The Debtor produced two share certificates showing that he held only 3,000 of the 100,000 issued shares in the capital of Nilwood, four pieces of paper from Citibank and three from the Hibernian Credit Union. He confirmed that these were the only documents which he had answering part 2 of the order for examination.
Questioned about the source of the funds of $40,000.00 offered to the Bank, he said that they were to come from "business associates" being his two co-directors of Nilwood, namely his wife Leslie Ann O'Sullivan and Robert Patrick Strange, who had agreed to advance him the money.
All in all, the further examination on 14 November was of a
kind to be expected in the light of the examination which had occurred on 26 September and of the subsequent events. Mr See took up with the Debtor the issue of his change of address which had been foreshadowed on 26 September, the paucity of the documents which had been produced, the question mark over the size of his shareholding in Nilwood, the general question of any changes in his financial circumstances since the examination on 26 September, and the question of the source of funds which had enabled him to make the recent offer to pay $40,000.00 to the Bank. That the examination occupied about 1/4 hour was also unremarkable, perhaps the more so because when it began the Prothonotary said that he would give Mr See ten minutes.
I do not think that either taken individually or in combination, the sequence of events in the period 7 November to 14 November and the nature of the further examination on 14 November give rise to an inference that either the Bank or Abbott Tout required the further attendance of the Debtor on 14 November as a sham or subterfuge, concealing a real purpose of luring the Debtor to the Law Courts Building to be served with the bankruptcy notice. On the contrary, the evidence suggests that their intention was to question the Debtor about matters which one would expect them to wish to take up with him.
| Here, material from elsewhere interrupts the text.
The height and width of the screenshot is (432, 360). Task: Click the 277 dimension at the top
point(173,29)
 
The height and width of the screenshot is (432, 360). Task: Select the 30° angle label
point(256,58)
Indeed, on one view it could be considered commendable that the question of the Debtor's solvency was explored one last time before the bankruptcy notice was served. No doubt the Bank would have been pleased not to serve the notice if
the examination on 14 November had revealed that the Debtor had sufficient means to pay or to secure his offer of payment. As it transpired, the further examination confirmed that the Bank had nothing more than the Debtor's unsecured promise to pay. As noted earlier, that unsecured offer of terms payment was rejected by Abbott Tout on 28 November 1994.
In summary, there was no abuse of process or dishonourable conduct in the Bank's and Abbott Tout's insistence on 8 November and thereafter that the Debtor attend for further examination on 14 November, and no abuse of process or dishonourable conduct in their procuring the issue of the bankruptcy notice on 10 November.